Indulgence: How Much is Too Much?

When it comes to professional cycling, there's only one thing more compelling than a Grand Tour, and that thing is a nice juicy (or powdery) drug scandal. So even though the Giro d'Italia is well under way (in Italy, I believe) all the attention is currently on Classics star Tom Boonen, who has once again tested positive for cocaine. However, the good news is that Boonen does not have a cocaine problem. Rather, he's got such a bad drinking problem that cocaine just seems to enter him by accident:


I do not think I have a problem with cocaine, I have problems when I drink too much. 364 days per year I am good. But if I drink too much, it's exactly like I change in my head...

I need help. Someone should teach me to understand what happens when I drink too much.


There's nothing funny about drug and alcohol abuse--except when it leads to lots of wacky hijinx and comic pratfalls, of course, in which case it's absolutely hysterical.

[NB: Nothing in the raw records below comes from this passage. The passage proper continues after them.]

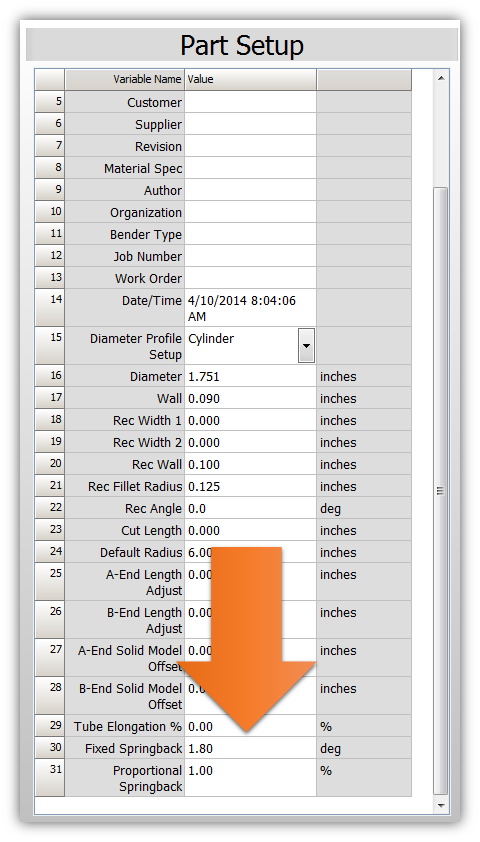
Task: Click the Fixed Springback value 1.80
Action: [250, 748]

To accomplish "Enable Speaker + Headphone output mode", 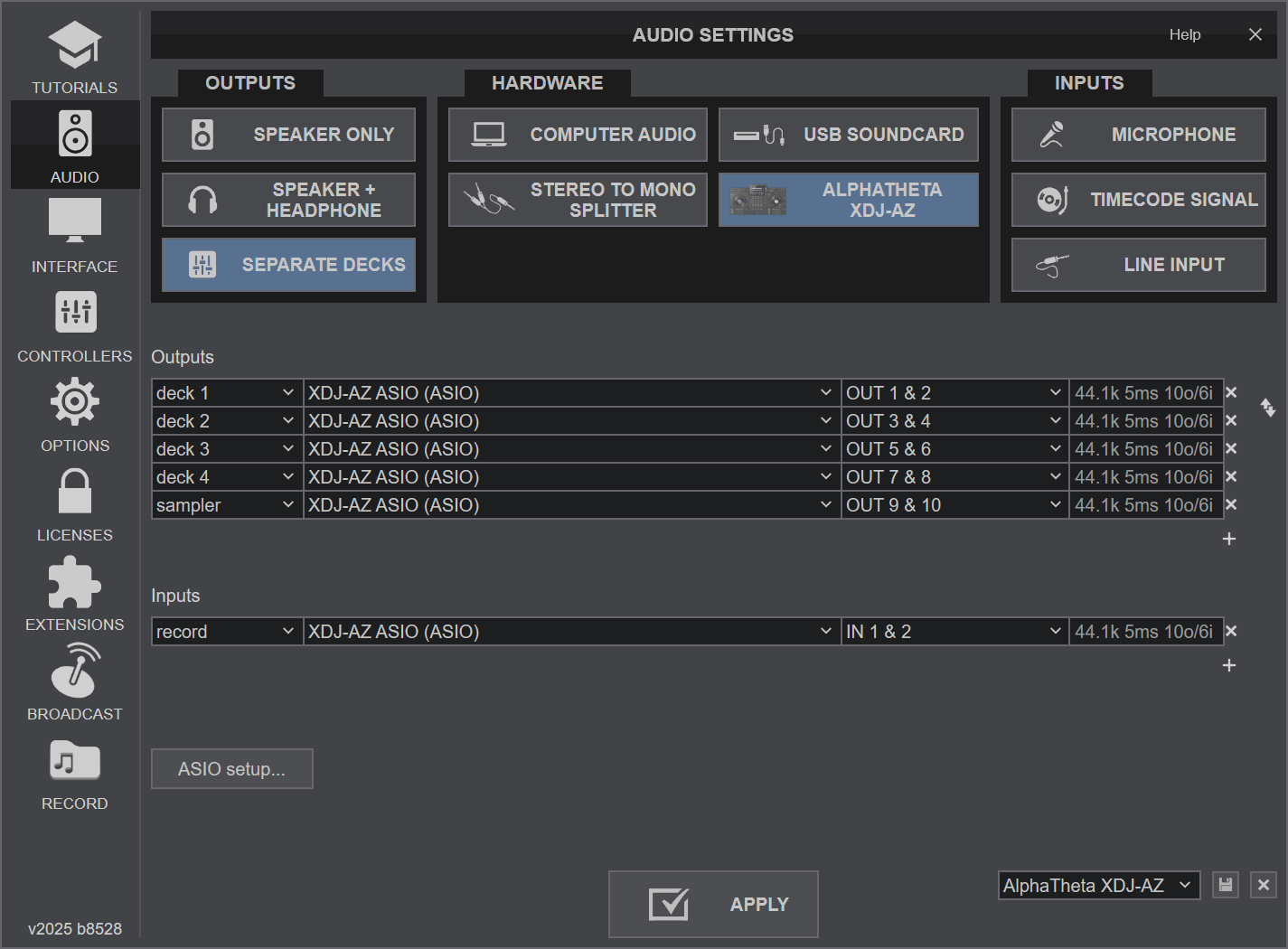I will coord(288,200).

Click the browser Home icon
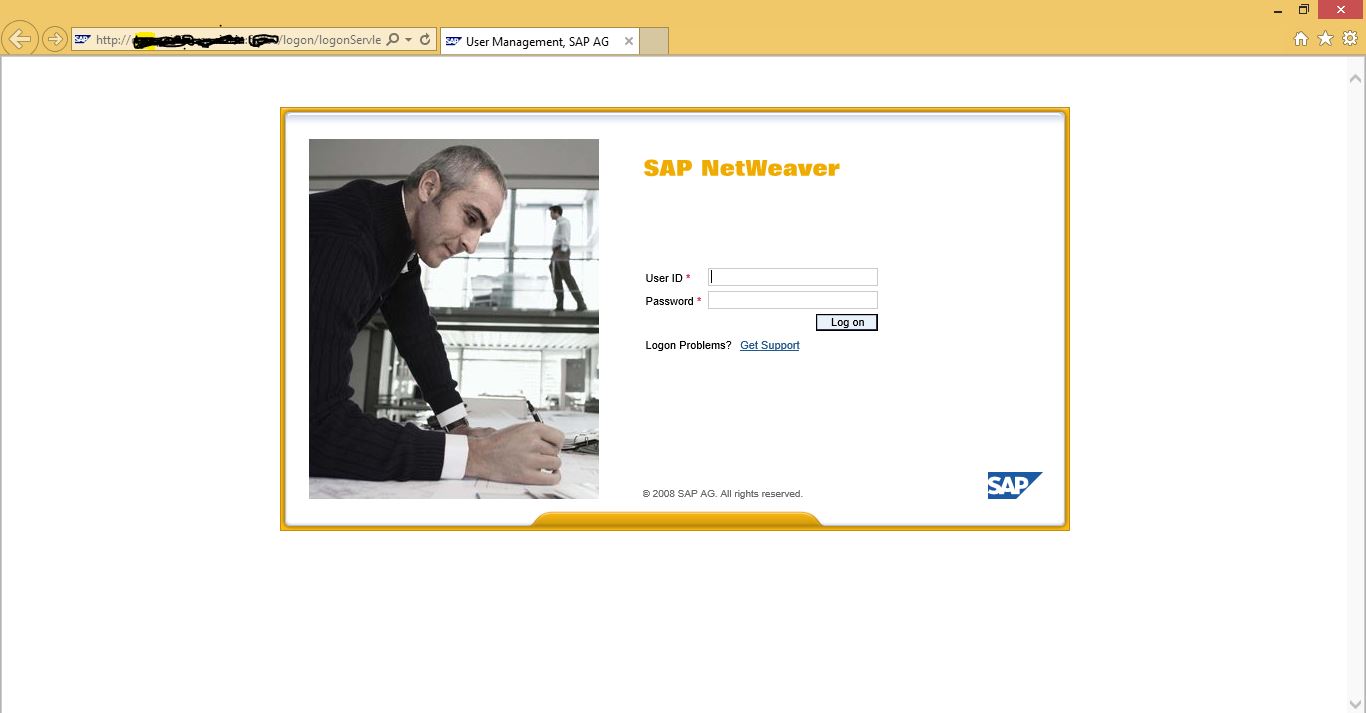pyautogui.click(x=1300, y=38)
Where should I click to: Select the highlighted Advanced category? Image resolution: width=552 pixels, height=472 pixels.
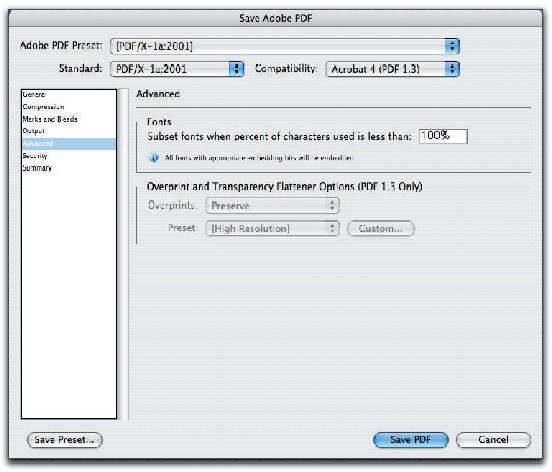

As such, I found Boonen's cry for help quite moving, mostly because it was accompanied by a complete lack of slapstick. (If Boonen had, say, puked on Phil Liggett, jumped into a Lamborghini with Paola Pezzo and Mario Cipollini, and then crashed into that caveman-like statue of Eddy Merckx, I'd be less inclined to take it seriously.) So as cyclists, I believe we need to heed Boonen's plea and stage our own intervention. And since Boonen's problem seems to be that he doesn't understand what happens when he drinks too much, I've done my part by assembling some PSAs that are guaranteed to both teach him and scare him straight.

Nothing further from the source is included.